Bias and ethics concerns of FlexOlmo. While the modularity of FlexOlmo provides powerful data control, it also introduces risks that require careful consideration. One concern is the potential for malicious use, where an adversary could intentionally contribute a low-quality expert trained on misinformation. Integrating this low-quality expert could compromise the integrity and safety of the entire model. Similarly, low-quality experts could compromise the model even without any ill intent. Addressing such scenarios would be valuable future work. Furthermore, the framework's guarantee of data owner control raises governance and ethical questions. For instance, an unethical data owner could engage in discriminatory gatekeeping: deciding to withhold a valuable expert (e.g., in medicine or finance) from certain users.

We hope our response and the additional results have addressed the reviewer's concerns. Please let us know if you may have any questions.

评论

Thank you to the authors for the additional experimental results and clarifications. I have accordingly raised my score and appreciate the improved clarity and demonstrated performance. I support the paper’s acceptance, as it presents a promising direction that could benefit the community.

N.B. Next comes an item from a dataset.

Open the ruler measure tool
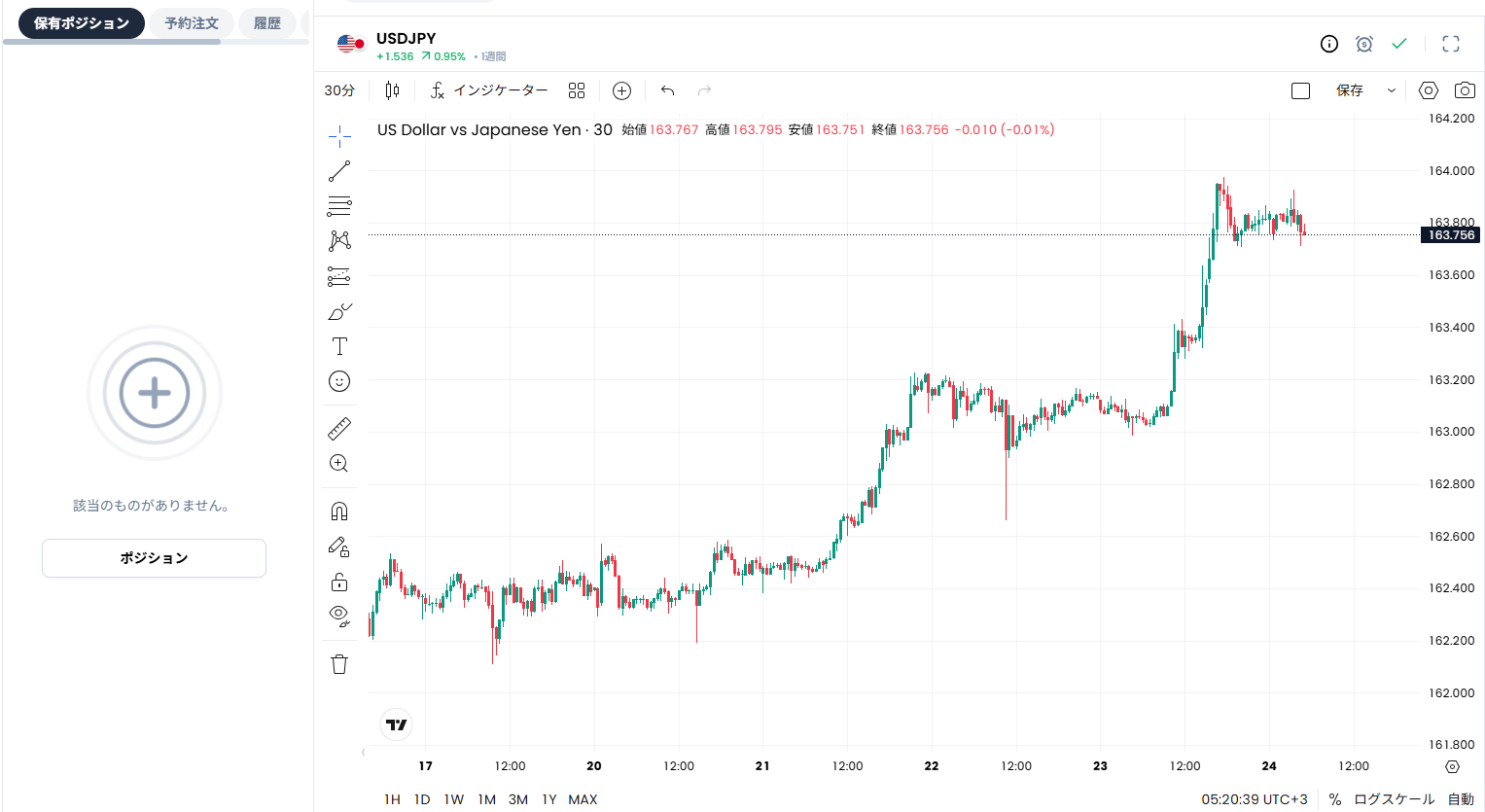Image resolution: width=1485 pixels, height=812 pixels. click(339, 429)
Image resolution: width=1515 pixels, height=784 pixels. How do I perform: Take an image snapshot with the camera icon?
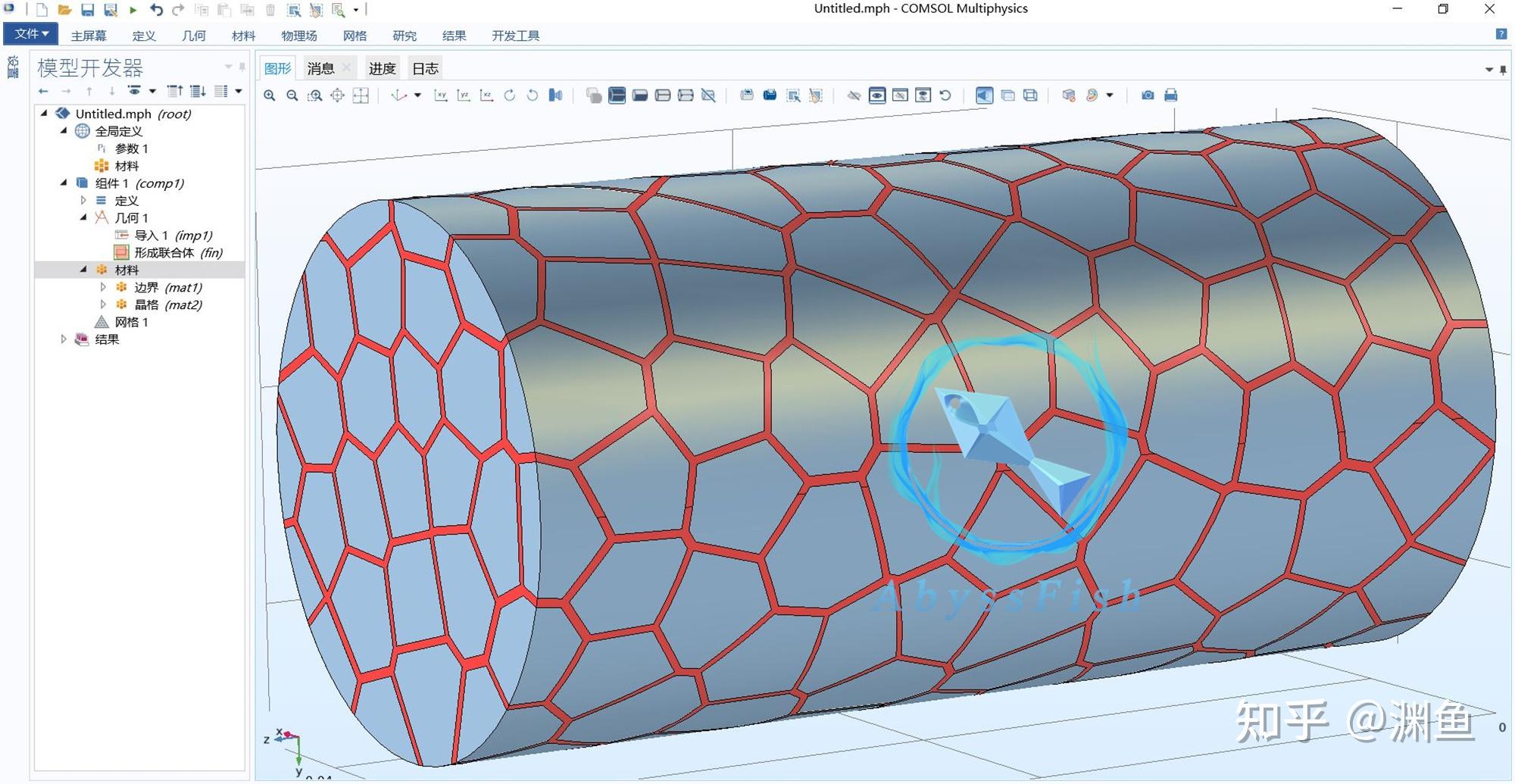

I understand that comparing against federated learning methods would require substantial engineering effort, and I would be interested in future studies that compare the proposed method with approaches that use periodic model aggregation during training (the key feature of federated learning) rather than only with one-shot model-merging methods after training. Overall, the proposed model and datasets are compelling, particularly in the support for data opt-out, and can attract interest from a broad NeurIPS audience.

评论

Thank you for the feedback and suggestion. Please let us know if you have any further questions. We would be happy to address them.

最终决定

The submission presents FlexOLMo, a modular mixture-of-experts (MoE) framework designed to enable distributed training without data sharing and flexible inference with expert opt-in/opt-out. The key contributions include a new training recipe where local experts are trained alongside a frozen public model anchor, and a nonparametric router that integrates experts without joint training. Evaluations on the curated FlexMix dataset and 31 downstream benchmarks show consistent gains over strong baselines, with notable improvements in restricted-data domains. Strengths highlighted by reviewers include the strong practical relevance of addressing data sovereignty and licensing constraints, thorough empirical evaluation, and modular extensibility. Reviewers also noted limitations (e.g., lack of federated learning comparisons, limited discussion of computational costs), but the rebuttal provided new comparisons, new clarification, and detailed explanations of technical designs. Overall, this is a strong technical paper and potentially has a broad impact in the community, so I recommend to accept this paper with spotlight.